- **Action item**
What is the number of lines in these entries that include "computer"? Write that number and no other text.

- **Data for review**
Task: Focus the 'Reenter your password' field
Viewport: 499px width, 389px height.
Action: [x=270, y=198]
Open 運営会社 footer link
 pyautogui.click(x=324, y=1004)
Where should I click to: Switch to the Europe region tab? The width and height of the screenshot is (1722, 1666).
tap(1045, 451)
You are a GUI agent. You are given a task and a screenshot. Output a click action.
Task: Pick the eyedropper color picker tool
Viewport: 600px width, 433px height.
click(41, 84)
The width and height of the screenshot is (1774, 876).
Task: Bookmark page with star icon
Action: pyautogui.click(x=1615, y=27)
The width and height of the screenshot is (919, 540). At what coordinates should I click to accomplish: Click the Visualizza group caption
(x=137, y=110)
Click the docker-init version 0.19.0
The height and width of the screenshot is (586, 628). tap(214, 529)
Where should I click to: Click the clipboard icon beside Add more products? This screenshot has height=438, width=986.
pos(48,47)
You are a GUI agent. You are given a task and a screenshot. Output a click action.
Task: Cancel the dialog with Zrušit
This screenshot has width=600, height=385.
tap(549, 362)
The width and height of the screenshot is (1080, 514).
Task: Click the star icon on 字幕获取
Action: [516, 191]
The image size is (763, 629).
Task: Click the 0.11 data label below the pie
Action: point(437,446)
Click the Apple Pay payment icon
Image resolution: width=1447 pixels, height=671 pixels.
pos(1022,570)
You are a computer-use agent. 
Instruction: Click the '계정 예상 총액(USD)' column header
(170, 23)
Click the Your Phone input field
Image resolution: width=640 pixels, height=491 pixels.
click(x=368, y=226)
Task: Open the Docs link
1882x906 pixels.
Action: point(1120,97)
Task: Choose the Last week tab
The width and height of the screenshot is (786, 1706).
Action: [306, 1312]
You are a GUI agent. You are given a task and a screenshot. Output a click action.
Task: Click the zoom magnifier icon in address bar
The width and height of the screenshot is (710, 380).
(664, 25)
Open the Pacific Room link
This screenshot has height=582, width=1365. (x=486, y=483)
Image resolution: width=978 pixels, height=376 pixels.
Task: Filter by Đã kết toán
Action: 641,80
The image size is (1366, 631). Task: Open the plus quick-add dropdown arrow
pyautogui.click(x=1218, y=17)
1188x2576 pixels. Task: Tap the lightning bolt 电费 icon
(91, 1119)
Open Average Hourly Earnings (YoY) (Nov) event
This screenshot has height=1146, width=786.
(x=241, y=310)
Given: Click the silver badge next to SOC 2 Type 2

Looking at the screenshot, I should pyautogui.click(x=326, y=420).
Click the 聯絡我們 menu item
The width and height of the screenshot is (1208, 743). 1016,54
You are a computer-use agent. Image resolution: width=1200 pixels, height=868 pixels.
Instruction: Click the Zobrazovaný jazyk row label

- **Exercise response**
2